Re: [PATCH 09/21] KVM: TDX: Retry seamcall when TDX_OPERAND_BUSY with operand SEPT

From: Sean Christopherson
Date: Mon Sep 09 2024 - 17:23:51 EST


On Mon, Sep 09, 2024, Sean Christopherson wrote:
> On Mon, Sep 09, 2024, Rick P Edgecombe wrote:
> > On Mon, 2024-09-09 at 17:25 +0200, Paolo Bonzini wrote:
> > > On 9/4/24 05:07, Rick Edgecombe wrote:
> > > > +static inline u64 tdx_seamcall_sept(u64 op, struct tdx_module_args *in)
> > > > +{
> > > > +#define SEAMCALL_RETRY_MAX     16
> > >
> > > How is the 16 determined?  Also, is the lock per-VM or global?
> >
> > The lock being considered here is per-TD, but TDX_OPERAND_BUSY in general can be
> > for other locks. I'm not sure where the 16 came from, maybe Yuan or Isaku can
> > share the history. In any case, there seems to be some problems with this patch
> > or justification.
> >
> > Regarding the zero-step mitigation, the TDX Module has a mitigation for an
> > attack where a malicious VMM causes repeated private EPT violations for the same
> > GPA. When this happens TDH.VP.ENTER will fail to enter the guest. Regardless of
> > zero-step detection, these SEPT related SEAMCALLs will exit with the checked
> > error code if they contend the mentioned lock. If there was some other (non-
> > zero-step related) contention for this lock and KVM tries to re-enter the TD too
> > many times without resolving an EPT violation, it might inadvertently trigger
> > the zero-step mitigation. I *think* this patch is trying to say not to worry
> > about this case, and do a simple retry loop instead to handle the contention.
> >
> > But why 16 retries would be sufficient, I can't find a reason for. Getting this
> > required retry logic right is important because some failures
> > (TDH.MEM.RANGE.BLOCK) can lead to KVM_BUG_ON()s.
>
> I (somewhat indirectly) raised this as an issue in v11, and at a (very quick)
> glance, nothing has changed to alleviate my concerns.

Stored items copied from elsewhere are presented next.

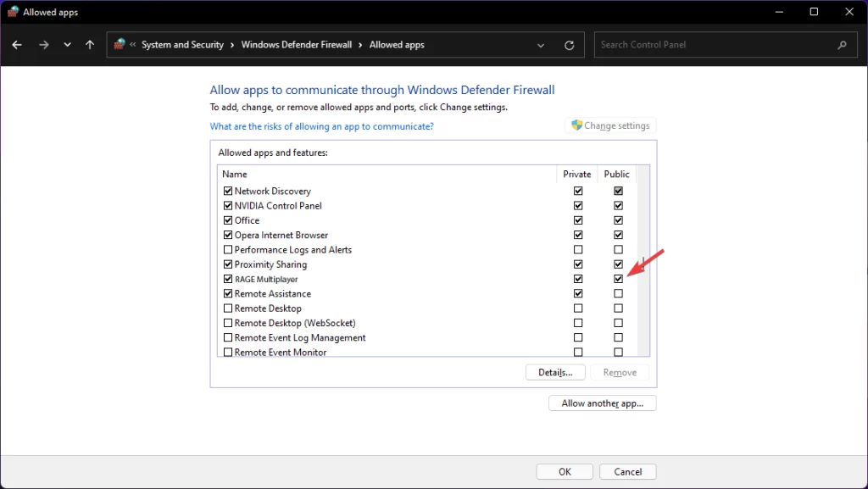Viewport: 868px width, 489px height.
Task: Click the search magnifier icon
Action: tap(842, 44)
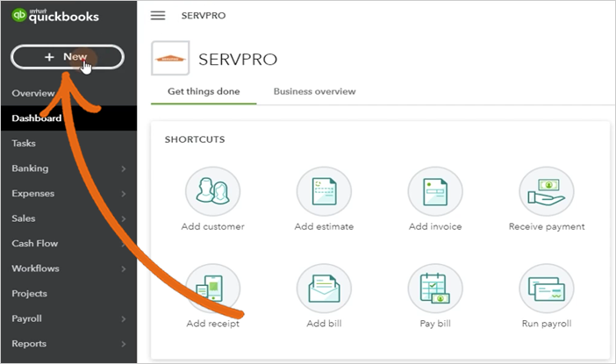Expand the Banking submenu arrow
The width and height of the screenshot is (616, 364).
124,168
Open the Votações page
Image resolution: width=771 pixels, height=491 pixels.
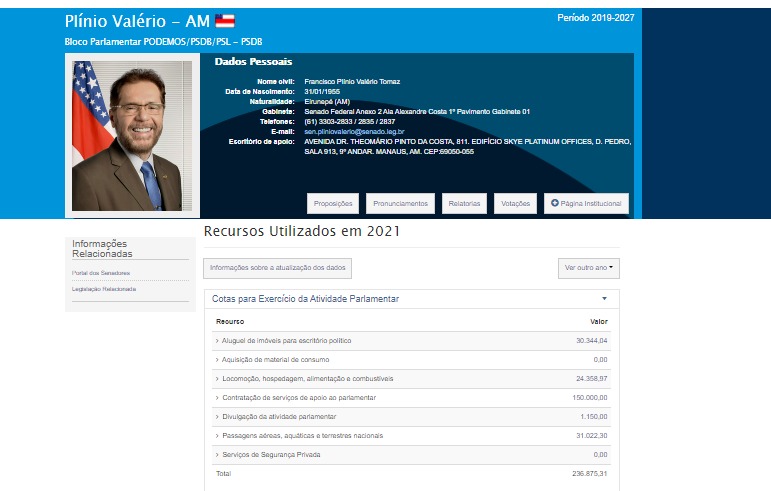click(515, 203)
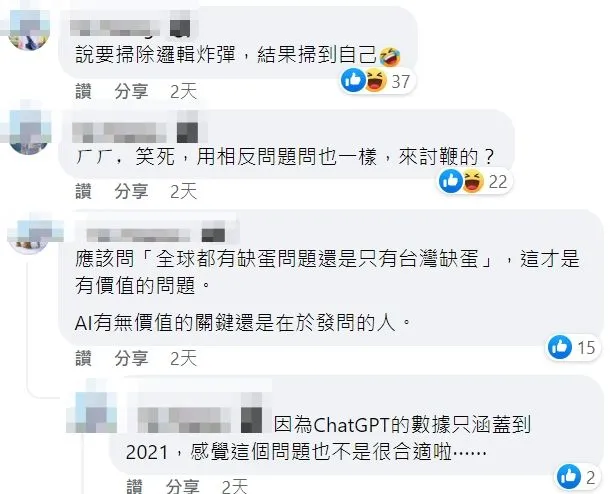Click 讚 under the 邏輯炸彈 comment
The width and height of the screenshot is (612, 494).
(84, 91)
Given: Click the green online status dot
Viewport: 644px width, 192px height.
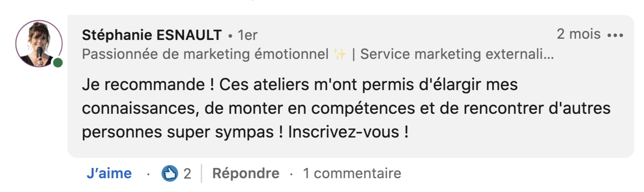Looking at the screenshot, I should tap(58, 62).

Gah, went out of my way to find the thread and then forgot to post the link:

https://lore.kernel.org/all/Y8m34OEVBfL7Q4Ns@xxxxxxxxxx

> In general, I am _very_ opposed to blindly retrying an SEPT SEAMCALL, ever. For
> its operations, I'm pretty sure the only sane approach is for KVM to ensure there
> will be no contention. And if the TDX module's single-step protection spuriously
> kicks in, KVM exits to userspace. If the TDX module can't/doesn't/won't communicate
> that it's mitigating single-step, e.g. so that KVM can forward the information
> to userspace, then that's a TDX module problem to solve.
>
> > Per the docs, in general the VMM is supposed to retry SEAMCALLs that return
> > TDX_OPERAND_BUSY.
>
> IMO, that's terrible advice. SGX has similar behavior, where the xucode "module"
> signals #GP if there's a conflict. #GP is obviously far, far worse as it lacks
> the precision that would help software understand exactly what went wrong, but I
> think one of the better decisions we made with the SGX driver was to have a
> "zero tolerance" policy where the driver would _never_ retry due to a potential
> resource conflict, i.e. that any conflict in the module would be treated as a
> kernel bug.
>
> > I think we need to revisit the general question of which
> > SEAMCALLs we should be retrying and how many times/how long. The other
> > consideration is that KVM already has per-VM locking, that would prevent
> > contention for some of the locks. So depending on internal details KVM may not
> > need to do any retries in some cases.
>
> Yes, and if KVM can't avoid conflict/retry, then before we go any further, I want
> to know exactly why that is the case.